Document passage =>

━━━━━━━━━━━━━━━━━━━━━━━━━━━━━━

West Side Story

Page Type Page Type: Route
Location Lat/Lon: 38.71934°N / 109.30221°W
Additional Information Route Type: Trad Climbing, Aid Climbing, Big Wall
Seasons Season: Spring, Summer, Fall, Winter
Additional Information Time Required: A few days
Additional Information Difficulty: C3
Additional Information Rock Difficulty: 5.9 (YDS)
Additional Information Number of Pitches: 10
Additional Information Grade: VI
Sign the Climber's Log


West Side Story provides perhaps the "easiest" way to the top of Cottontail Tower, at 5.9 C3. However, this route should not be underestimated by any means. Really fast parties might be able to do it in a long day, but if you are slow like us, plan on 3-4 days of climbing in order to complete this. West Side Story first begins in a corner system beneath the saddle that connects Cottontail to its neighbor, Echo Tower. After reaching said saddle, the route winds up, traversing ever more to the right, before ascending a chimney to the summit shoulder. First climbed in 1969 by a group of 6 including Harvey Carter, the route was truly visionary for its time.

━━━━━━━━━━━━━━━━━━━━━━━━━━━━━━

Entries shown =>
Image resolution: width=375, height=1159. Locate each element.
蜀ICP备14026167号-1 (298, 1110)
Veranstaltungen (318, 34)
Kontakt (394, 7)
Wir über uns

━━━━━━━━━━━━━━━━━━━━━━━━━━━━━━

Exercise task A =>
Do the following statements agree with the West Side Story route page? Answer yes or no for each, and quote the words from the page that decide it.
(i) The route was first climbed in 1969 by a group of six.
(ii) The route starts in a corner system below the saddle between Cottontail and Echo Tower.
(iii) After the saddle, the route traverses increasingly to the left.
Exercise task B =>
Reproduce, word for word, the stretch of the West Side Story route page from "West Side Story provides" through "for its time.".

Full answer A =>
(i) Yes: "First climbed in 1969 by a group of 6 including Harvey Carter"
(ii) Yes: "West Side Story first begins in a corner system beneath the saddle that connects Cottontail to its neighbor, Echo Tower."
(iii) No: "the route winds up, traversing ever more to the right"

Full answer B =>
West Side Story provides perhaps the "easiest" way to the top of Cottontail Tower, at 5.9 C3. However, this route should not be underestimated by any means. Really fast parties might be able to do it in a long day, but if you are slow like us, plan on 3-4 days of climbing in order to complete this. West Side Story first begins in a corner system beneath the saddle that connects Cottontail to its neighbor, Echo Tower. After reaching said saddle, the route winds up, traversing ever more to the right, before ascending a chimney to the summit shoulder. First climbed in 1969 by a group of 6 including Harvey Carter, the route was truly visionary for its time.